Ellen Sichel, 62, says she now feels guilty about having once believed that the district was a hopeless cause and avoiding campaigns. Her inaction, she says glancing at a newfound friend, Callie Dill, a freshman at the University of Georgia in Athens, was a betrayal of her two daughters and the next generation.
“I’m never going to sleep again,” Sichel, a stress reduction consultant, says at Ossoff headquarters in Chamblee. “If anything good has come out of the Trump presidency, it’s getting people off their asses.”
Arlene Meyer and Cathy Karell work the ranch houses and stately homes along Cameron Forest Parkway in Johns Creek. Meyer has campaigned for statewide Democrats before, but never in her district. For Karell, an independent, this is a first.
“The stakes are super high right now,” Karell says. “I do not like the tone of the country.”
Meyer chimes in, reassuringly: “Now we have thousands of volunteers coming out.
Meyer, who is not Jewish, identifies one address as “strong Ossoff” and examines the token on its doorpost, then asks a reporter, “What’s that? It begins with an ‘m.’”
“Mezuzah,” she repeats upon being told. “I see lots of those around here.”
A dedicated page on Ossoff’s campaign website addresses U.S.-Israel relations.
“Iran is a major state sponsor of terrorism and an avowed enemy of Israel that must not acquire nuclear weapons,” it says.
Handel, 55, has tried to cut at Ossoff for supporting the Iran deal and accepting the liberal Israel lobby J Street’s endorsement, but he handily deflects a question from a JTA reporter about whether he supports the 2015 agreement.
“I’m a supporter of preventing Iran from developing a nuclear weapons capability,” he says. “I don’t think that shredding the deal and putting Iran back on the path to a nuclear weapons capability is responsible policy.”
Fuhr tries to jam some Jewish meaning into why Ossoff is picking up Jewish support.
“Helping our neighbors is what being Jewish is all about,” she says.
But talk to his Jewish backers and the first issues they mention are universal: women’s rights and Trump’s pledge to roll back the health care reforms of his predecessor, Barack Obama.
“A lot of it has to do with being disenchanted with Trump,” Calanit Amir says.
Capuano says she worries for an older daughter, not present, who has had open heart surgery.
“Ten years from now, if this keeps on going, she won’t have insurance because of a preexisting condition,” Capuano says, “and then who will care for her parents?”
The fraught national rhetoric has infected this campaign: Handel calls Ossoff “dangerously liberal” on a dedicated “our opponent” page on her website and accuses him of “lying his Ossoff” about his national security credentials, which Ossoff says he accumulated as a congressional aide.
Ossoff never loses an opportunity to remind voters that Handel, who is anti-abortion, helped make the decision to split Susan G. Komen for the Cure, the the fundraiser for breast cancer research she served as an executive, from Planned Parenthood. (Komen for the Cure reversed its decision and Handel quit.)
“I think that cutting funding for lifesaving breast cancer screenings is unforgivable,” Ossoff says at a media availability.
Both campaigns have reported receiving death threats.
But Ossoff mostly speaks in soothing, general terms, using phrases like “local accountability,” “fresh leadership” and “balanced budget.”
At his pep talks for canvassers, his overarching message is one of civility.
“Rather than focusing on what drives us apart, let’s continue to make sure that respect and civility and decency are at the core of our message,” he says in Johns Creek, to cheers. “Show that kindness and compassion.”
An hour or so later, Meyer and Karell scoot away from a voter shouting “no soliciting!” through a closed door.
“What Jon said, kindness and compassion!” Meyer says.
Karell repeats, “Kindness and compassion.”

To do:
1/ In the text on the Ossoff campaign, which phrases are given as examples of the soothing, general terms Ossoff mostly speaks in? List every one.
2/ Reproduce the part of the text on the Ossoff campaign that begins with the words containing "Ossoff never loses" and ends with "a media availability.".
You will not need the entries that follow to complete this work.

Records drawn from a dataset

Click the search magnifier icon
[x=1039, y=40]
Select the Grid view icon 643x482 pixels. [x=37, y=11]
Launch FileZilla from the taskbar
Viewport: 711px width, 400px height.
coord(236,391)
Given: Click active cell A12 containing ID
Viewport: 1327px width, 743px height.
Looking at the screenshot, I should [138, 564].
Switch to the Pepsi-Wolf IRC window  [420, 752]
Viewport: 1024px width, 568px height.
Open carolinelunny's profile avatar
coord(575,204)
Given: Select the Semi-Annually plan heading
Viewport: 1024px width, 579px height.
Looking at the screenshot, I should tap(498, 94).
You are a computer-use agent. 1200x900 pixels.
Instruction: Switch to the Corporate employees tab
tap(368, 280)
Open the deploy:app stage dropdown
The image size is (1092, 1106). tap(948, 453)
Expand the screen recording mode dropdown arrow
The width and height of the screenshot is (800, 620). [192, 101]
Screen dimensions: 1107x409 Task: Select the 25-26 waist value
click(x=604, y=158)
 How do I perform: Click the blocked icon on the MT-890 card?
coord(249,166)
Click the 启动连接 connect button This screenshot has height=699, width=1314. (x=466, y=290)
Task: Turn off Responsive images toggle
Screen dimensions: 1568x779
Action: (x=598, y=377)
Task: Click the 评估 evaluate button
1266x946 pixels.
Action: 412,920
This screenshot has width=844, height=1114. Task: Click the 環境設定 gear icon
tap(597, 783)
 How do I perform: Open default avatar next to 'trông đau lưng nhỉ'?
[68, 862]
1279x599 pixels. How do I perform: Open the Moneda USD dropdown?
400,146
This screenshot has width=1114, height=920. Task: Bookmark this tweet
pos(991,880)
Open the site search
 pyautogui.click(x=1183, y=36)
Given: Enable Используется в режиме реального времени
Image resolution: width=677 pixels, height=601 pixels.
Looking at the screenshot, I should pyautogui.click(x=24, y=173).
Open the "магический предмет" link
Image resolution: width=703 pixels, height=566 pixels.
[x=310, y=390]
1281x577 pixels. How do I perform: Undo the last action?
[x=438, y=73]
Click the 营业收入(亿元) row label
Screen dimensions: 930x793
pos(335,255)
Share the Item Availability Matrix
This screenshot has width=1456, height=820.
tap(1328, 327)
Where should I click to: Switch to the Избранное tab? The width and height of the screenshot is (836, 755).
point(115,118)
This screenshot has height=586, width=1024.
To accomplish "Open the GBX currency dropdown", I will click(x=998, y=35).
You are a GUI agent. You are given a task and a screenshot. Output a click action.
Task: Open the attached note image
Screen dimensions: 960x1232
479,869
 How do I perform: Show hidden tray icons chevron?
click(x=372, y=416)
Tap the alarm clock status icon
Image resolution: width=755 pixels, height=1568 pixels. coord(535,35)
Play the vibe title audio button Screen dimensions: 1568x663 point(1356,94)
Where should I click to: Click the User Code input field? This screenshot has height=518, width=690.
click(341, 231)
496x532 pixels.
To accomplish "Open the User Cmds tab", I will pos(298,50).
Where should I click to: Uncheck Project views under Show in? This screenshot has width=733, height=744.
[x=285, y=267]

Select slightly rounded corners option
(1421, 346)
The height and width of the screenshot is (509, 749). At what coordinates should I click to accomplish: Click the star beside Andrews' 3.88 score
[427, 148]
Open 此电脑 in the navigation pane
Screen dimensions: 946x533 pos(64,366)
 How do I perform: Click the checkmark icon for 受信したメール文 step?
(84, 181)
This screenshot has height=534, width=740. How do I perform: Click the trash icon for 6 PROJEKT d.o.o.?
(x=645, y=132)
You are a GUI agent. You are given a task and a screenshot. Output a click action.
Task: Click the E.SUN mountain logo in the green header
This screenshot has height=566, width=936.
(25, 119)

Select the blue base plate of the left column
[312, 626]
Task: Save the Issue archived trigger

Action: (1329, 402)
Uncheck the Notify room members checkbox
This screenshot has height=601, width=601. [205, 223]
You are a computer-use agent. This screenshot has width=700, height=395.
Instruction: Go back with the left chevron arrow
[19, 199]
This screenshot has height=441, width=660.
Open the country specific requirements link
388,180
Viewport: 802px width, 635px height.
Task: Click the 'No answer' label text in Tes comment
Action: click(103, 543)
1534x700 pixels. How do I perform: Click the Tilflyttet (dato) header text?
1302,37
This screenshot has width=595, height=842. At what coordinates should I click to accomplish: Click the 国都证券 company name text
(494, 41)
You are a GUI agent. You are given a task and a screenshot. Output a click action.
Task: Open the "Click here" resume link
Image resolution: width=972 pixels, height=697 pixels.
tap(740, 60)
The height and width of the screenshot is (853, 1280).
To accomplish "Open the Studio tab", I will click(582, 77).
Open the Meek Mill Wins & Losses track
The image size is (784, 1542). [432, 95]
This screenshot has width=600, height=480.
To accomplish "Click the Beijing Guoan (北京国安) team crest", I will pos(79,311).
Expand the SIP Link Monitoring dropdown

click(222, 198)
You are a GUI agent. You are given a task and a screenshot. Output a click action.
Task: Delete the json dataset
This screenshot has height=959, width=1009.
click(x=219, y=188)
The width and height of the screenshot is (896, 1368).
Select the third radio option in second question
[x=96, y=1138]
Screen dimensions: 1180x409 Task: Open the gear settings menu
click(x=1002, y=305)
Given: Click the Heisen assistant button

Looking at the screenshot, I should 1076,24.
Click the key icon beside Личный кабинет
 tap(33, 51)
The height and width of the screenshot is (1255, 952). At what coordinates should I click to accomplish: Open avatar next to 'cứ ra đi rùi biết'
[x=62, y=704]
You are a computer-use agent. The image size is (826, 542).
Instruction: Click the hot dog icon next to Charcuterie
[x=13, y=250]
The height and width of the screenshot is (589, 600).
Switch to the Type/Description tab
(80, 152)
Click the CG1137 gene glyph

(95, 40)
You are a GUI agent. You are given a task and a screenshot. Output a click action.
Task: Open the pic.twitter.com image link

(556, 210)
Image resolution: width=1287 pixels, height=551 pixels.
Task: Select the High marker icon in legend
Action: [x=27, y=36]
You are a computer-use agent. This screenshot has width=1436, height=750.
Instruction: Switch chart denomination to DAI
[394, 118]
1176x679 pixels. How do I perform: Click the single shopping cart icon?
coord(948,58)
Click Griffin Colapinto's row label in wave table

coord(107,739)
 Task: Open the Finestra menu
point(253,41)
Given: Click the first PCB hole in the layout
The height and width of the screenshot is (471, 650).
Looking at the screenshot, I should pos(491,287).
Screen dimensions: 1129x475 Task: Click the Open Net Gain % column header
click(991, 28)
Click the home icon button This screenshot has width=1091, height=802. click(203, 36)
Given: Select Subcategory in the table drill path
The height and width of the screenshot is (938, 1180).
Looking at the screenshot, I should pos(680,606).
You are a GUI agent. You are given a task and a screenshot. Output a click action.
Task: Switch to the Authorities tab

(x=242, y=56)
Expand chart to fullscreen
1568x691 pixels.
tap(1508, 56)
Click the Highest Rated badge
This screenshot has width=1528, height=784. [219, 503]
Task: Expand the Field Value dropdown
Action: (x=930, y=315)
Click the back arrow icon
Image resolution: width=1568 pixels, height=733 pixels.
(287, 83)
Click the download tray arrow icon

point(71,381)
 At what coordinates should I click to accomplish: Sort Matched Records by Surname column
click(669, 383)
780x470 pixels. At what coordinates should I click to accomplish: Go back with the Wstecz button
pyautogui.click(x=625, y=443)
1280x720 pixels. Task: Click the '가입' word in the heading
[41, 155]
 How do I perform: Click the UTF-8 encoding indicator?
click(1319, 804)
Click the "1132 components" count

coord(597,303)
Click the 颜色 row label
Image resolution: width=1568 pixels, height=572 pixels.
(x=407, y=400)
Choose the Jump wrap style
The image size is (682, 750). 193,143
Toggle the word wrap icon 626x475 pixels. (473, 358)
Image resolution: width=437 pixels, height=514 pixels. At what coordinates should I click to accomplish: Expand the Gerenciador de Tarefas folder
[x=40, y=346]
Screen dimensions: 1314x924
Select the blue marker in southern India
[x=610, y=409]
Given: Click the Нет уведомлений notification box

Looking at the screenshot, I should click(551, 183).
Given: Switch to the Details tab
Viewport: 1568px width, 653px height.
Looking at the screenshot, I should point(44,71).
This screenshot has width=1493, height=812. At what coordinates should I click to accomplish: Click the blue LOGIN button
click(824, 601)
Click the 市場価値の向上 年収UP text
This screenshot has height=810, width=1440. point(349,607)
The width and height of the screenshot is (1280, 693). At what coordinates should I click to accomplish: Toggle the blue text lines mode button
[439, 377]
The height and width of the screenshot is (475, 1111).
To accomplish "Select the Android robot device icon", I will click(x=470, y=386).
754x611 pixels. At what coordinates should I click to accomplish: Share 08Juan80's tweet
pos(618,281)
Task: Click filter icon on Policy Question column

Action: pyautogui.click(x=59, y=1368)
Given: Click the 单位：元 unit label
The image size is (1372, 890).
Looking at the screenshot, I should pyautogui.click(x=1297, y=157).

Answers for each item:
1/ "local accountability," "fresh leadership" and "balanced budget"

2/
Ossoff never loses an opportunity to remind voters that Handel, who is anti-abortion, helped make the decision to split Susan G. Komen for the Cure, the the fundraiser for breast cancer research she served as an executive, from Planned Parenthood. (Komen for the Cure reversed its decision and Handel quit.)
“I think that cutting funding for lifesaving breast cancer screenings is unforgivable,” Ossoff says at a media availability.